On 3/8/22 7:45 PM, Jeff Layton wrote:
On Tue, 2022-03-08 at 17:59 +0800, xiubli@xxxxxxxxxx wrote:
From: Xiubo Li <xiubli@xxxxxxxxxx>
When reconnecting MDS it will reopen the con with new ip address,
but the when opening the con with new address it couldn't be sure
that the stale work has finished. So it's possible that the stale
work queued will use the new data.
This will use cancel_delayed_work_sync() instead.
URL: https://tracker.ceph.com/issues/54461
Signed-off-by: Xiubo Li <xiubli@xxxxxxxxxx>
---
net/ceph/messenger.c | 2 +-
1 file changed, 1 insertion(+), 1 deletion(-)
diff --git a/net/ceph/messenger.c b/net/ceph/messenger.c
index d3bb656308b4..32eb5dc00583 100644
--- a/net/ceph/messenger.c
+++ b/net/ceph/messenger.c
@@ -1416,7 +1416,7 @@ static void queue_con(struct ceph_connection *con)

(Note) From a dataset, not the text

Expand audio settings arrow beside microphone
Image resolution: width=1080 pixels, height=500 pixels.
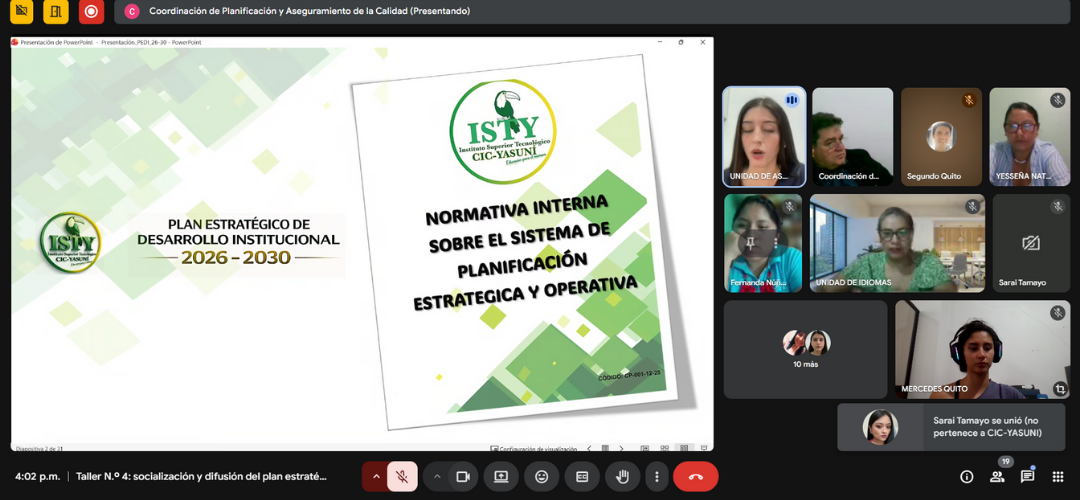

static void cancel_con(struct ceph_connection *con)
{
- if (cancel_delayed_work(&con->work)) {
+ if (cancel_delayed_work_sync(&con->work)) {
dout("%s %p\n", __func__, con);
con->ops->put(con);
}
Won't this deadlock?
This function is called from ceph_con_close with the con->mutex held.
The work will try to take the same mutex and will get stuck. If you want
to do this, then you may also need to change it to call cancel_con after
dropping the mutex.
Yeah, correct :-)
- Xiubo